== does reference equality. even though " String ".trim() yeilds you the literal value "String" ; it doesn't reference the same object as "String". This is because " String ".trim() give the result at run time and for the strings to be interned it has to be the same value at compile time. Hope this helps
author and iconoclast
That's a pretty good explanation, but it's unfortunately incorrect; the code will print "Equals". This happens because trim() is smart enough to return its argument if it's unchanged, rather than a copy of the argument; this is documented in the Javadoc for the trim() method.
Joined: May 25, 2005
your answer is correct and I understand your explanation too. So, the same explanation shoule be applicable for this code also, correct?
Interesting. It looks like EFH gave an incorrect answer because he didn't notice the spaces in " String " in the original code. (Chitra, please use [code] tags in the future to make your code easier to read.) However now that Chitra has asked, effectively, what happens if we remove the spaces to get "String" - now EFH's answer is correct for the new question. So congratulations, EFH, for psychically sensing a question from the future, and answering it correctly.

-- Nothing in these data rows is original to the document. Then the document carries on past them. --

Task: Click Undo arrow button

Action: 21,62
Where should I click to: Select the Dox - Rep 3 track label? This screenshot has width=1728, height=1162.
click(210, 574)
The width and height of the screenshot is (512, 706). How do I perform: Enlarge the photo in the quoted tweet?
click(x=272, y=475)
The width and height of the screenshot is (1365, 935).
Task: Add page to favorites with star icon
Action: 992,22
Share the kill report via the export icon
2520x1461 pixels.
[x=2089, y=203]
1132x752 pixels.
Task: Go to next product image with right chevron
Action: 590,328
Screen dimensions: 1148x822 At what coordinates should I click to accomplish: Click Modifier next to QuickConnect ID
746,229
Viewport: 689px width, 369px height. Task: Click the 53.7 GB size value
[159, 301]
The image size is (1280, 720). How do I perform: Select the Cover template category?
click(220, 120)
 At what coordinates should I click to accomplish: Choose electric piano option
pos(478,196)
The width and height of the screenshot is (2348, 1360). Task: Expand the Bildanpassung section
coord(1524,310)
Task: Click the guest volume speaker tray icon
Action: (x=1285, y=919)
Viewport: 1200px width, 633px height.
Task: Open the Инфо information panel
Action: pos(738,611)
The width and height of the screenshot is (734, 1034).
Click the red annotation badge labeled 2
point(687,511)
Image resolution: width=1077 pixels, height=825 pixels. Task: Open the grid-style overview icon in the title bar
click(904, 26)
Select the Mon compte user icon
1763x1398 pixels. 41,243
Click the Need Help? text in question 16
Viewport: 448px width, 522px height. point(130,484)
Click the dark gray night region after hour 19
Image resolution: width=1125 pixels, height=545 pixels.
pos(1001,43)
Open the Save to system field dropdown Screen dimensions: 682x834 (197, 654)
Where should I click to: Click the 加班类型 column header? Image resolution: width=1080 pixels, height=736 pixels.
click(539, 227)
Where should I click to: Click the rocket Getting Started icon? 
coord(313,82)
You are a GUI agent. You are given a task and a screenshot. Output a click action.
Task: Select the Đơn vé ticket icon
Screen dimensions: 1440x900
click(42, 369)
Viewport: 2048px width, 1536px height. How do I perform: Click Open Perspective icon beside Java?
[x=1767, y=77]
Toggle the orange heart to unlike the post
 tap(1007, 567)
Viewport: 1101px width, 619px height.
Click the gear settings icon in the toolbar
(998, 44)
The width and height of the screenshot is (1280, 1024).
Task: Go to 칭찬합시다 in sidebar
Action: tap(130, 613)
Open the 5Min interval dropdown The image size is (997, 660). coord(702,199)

Hi Chitra, If u put " string " with spaces at both ends or a space at either end, the method will create a new string. But if u put like this "string" with no spaces in the end, it will return the same string, which is already in the string pool. That is why it prints "equals". If u have any doubt in string methods, it is better to have a look at the source code.
Hi Friends. I was just following this String Class duscussion here. Can someone explain me why the following code produces an output "Equal". I think it should be "Not Equal" cause both "String" declarations create two different objects. while the tostring() on the first "String" object returns back the same "String" object still its different then the actual second "String" object.
[ June 01, 2005: Message edited by: Ashok Golani ]
Why do you think the two "String" declarations create two different objects? That is just the opposite of what the spec says. Both "String"'s are compile time constants and will be placed once into the String pool, so they will be the same object.
The equals method for class Object implements the most discriminating possible equivalence relation on objects; that is, for any non-null reference values x and y, this method returns true if and only if x and y refer to the same object (x == y has the value true).
so after getting trimed...the new "String" object is actually the one already inside the String pool.so they both contain the same bitpattern refering to the same address on the heap.